A website called Jotwell (for Journal of Things WE Like Lots) encourages its contributors to write very short pieces calling out for praise particular recent articles that were published in one’s field.

I tend to participate in this annually, although with the press of other obligations I skipped 2017. But they have just posted this short piece that I wrote that discusses the recent Torslov, Wier, and Zucman NBER paper, The Missing Profits of Nations, which argues that big multinational firms are shifting A LOT (40% or more) of their economic profits to tax havens.

I note in my short piece that there is an ongoing dispute among leading empirical economists regarding whether the amounts being shifted are this high, or significantly lower. My own anecdotal sense of things is that the high estimates are likely to be correct, but I accept that there is a genuine empirical dispute here for the experts in such research to hash out.

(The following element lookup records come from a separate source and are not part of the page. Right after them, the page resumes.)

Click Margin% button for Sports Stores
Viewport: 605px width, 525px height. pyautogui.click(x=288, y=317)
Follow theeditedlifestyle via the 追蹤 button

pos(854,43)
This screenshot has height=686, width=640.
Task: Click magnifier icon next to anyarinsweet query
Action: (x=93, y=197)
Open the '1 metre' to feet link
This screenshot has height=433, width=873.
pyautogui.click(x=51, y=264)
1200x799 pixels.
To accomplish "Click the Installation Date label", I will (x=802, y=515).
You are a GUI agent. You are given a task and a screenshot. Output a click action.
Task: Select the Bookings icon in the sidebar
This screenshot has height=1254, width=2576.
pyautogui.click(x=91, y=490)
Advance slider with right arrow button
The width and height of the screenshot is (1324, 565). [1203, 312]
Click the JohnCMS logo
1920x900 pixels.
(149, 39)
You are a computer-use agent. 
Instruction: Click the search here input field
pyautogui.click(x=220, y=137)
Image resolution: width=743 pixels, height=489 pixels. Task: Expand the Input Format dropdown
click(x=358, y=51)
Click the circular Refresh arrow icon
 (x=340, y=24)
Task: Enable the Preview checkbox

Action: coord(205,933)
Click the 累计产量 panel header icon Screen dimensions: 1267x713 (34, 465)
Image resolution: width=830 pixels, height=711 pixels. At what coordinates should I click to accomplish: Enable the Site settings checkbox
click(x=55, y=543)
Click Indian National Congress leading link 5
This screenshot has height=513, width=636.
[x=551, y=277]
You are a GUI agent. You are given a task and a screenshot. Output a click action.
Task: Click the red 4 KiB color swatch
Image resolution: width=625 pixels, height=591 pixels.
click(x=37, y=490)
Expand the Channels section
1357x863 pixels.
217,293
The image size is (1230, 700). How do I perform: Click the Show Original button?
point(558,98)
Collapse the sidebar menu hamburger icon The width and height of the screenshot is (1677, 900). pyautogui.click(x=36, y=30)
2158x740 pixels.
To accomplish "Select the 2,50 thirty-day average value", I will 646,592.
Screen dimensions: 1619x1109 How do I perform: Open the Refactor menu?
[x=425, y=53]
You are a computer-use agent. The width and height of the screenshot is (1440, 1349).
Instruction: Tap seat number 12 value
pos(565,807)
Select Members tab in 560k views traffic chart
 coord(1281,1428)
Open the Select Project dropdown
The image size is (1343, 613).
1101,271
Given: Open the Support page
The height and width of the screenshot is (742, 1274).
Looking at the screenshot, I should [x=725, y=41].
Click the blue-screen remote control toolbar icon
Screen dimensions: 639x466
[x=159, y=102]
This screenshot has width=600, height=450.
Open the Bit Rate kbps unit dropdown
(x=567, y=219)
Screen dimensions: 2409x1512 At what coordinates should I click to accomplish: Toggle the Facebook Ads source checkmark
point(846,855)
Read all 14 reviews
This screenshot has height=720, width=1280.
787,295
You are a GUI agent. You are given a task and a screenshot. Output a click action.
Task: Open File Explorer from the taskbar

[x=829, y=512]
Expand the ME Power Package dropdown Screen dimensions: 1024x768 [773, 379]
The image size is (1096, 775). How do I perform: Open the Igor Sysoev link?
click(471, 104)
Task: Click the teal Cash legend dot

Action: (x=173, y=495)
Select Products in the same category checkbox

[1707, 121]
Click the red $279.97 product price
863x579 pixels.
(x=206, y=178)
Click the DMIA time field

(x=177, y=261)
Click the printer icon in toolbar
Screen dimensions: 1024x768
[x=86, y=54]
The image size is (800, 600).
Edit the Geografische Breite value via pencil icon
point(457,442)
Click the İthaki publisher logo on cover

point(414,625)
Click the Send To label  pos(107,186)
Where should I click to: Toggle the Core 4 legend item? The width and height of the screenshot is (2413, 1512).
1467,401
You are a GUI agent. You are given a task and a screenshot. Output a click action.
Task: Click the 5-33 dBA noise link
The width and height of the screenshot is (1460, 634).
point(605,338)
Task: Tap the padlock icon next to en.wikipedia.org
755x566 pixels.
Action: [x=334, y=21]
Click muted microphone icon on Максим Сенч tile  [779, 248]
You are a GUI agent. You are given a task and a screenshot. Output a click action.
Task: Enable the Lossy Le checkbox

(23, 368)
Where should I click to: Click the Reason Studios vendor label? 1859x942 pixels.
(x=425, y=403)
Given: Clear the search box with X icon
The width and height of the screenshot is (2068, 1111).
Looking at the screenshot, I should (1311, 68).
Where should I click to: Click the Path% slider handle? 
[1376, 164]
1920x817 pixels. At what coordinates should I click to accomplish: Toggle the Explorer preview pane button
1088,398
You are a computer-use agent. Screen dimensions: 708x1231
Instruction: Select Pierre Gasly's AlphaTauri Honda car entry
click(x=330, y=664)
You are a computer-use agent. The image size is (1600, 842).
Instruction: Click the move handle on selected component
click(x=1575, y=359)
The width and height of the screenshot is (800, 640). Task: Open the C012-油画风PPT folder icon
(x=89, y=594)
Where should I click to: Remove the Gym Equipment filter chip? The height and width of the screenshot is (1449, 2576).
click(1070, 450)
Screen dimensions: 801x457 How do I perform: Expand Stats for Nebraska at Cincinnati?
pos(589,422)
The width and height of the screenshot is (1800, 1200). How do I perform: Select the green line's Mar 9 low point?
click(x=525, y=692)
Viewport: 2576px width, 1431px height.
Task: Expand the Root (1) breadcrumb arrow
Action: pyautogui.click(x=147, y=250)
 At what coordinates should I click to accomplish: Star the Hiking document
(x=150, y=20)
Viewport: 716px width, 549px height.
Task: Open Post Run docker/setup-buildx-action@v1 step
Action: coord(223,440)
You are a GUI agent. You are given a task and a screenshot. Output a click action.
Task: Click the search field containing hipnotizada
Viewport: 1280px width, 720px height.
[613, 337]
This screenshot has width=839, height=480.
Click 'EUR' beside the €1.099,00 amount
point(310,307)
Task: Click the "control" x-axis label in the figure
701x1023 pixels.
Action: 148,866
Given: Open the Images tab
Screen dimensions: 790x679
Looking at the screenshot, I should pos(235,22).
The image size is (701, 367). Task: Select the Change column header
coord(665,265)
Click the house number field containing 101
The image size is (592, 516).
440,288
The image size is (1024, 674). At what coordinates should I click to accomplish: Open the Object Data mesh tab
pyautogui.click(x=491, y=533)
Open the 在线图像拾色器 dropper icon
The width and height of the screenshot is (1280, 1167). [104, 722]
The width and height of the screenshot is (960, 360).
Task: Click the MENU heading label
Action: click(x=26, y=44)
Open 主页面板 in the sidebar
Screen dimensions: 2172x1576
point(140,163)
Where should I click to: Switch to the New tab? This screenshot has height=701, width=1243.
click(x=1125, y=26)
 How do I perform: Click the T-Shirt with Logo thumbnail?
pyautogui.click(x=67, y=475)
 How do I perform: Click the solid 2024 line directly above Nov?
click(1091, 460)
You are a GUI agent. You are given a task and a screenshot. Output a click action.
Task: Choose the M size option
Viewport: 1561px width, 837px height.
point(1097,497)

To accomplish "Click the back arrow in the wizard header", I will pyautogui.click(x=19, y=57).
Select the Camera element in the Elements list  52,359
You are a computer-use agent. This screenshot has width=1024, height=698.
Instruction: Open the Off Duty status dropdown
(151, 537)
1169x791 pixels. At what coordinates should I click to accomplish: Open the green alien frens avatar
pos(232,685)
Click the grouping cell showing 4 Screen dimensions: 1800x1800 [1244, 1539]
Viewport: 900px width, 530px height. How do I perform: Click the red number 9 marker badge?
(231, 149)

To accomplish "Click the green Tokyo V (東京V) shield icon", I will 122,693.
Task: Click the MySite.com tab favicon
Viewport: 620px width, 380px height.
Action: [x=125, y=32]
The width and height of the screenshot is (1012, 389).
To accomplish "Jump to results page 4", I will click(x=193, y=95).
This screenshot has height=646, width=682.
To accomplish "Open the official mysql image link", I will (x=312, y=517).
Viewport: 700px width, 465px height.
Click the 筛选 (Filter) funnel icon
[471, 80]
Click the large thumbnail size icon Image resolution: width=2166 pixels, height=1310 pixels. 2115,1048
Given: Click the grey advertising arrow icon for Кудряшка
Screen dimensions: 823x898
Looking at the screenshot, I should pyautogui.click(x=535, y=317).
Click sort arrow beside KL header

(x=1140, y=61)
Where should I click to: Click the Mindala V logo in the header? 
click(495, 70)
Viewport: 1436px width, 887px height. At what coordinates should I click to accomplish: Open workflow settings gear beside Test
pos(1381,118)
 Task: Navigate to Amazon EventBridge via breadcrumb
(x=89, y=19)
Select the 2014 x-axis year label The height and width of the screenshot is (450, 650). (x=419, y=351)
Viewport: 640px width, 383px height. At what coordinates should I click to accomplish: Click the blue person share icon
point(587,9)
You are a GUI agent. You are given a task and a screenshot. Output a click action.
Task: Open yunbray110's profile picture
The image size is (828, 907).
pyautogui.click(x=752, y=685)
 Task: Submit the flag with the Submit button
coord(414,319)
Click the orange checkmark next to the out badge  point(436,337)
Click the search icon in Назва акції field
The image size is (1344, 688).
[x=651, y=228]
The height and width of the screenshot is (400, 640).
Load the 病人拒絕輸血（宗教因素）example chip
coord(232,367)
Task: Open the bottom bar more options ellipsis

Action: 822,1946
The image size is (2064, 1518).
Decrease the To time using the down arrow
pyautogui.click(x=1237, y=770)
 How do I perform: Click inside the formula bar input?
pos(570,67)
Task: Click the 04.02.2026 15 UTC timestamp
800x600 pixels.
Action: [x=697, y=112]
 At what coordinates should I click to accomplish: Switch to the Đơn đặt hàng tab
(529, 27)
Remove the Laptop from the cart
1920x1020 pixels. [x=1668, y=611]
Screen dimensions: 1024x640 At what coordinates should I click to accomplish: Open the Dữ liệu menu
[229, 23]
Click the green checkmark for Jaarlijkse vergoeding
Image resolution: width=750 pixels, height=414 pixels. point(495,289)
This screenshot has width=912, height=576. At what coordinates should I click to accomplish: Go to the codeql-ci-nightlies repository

But in any event Zucman et al have found a creative and interesting new way of addressing the question, as I note very briefly in my piece and they explain at greater length in their paper.

As I note in my short comment, the greater the magnitude of such income-shifting, probably the less the real responses we ought to expect to, say, the recent U.S. corporate rate cut from 35% to 21%. But even if we get only minimal real responses because they do so much income-shifting anyway, it’s somewhat of a separate question whether there would be more real responses if the income-shifting were more substantially shut down.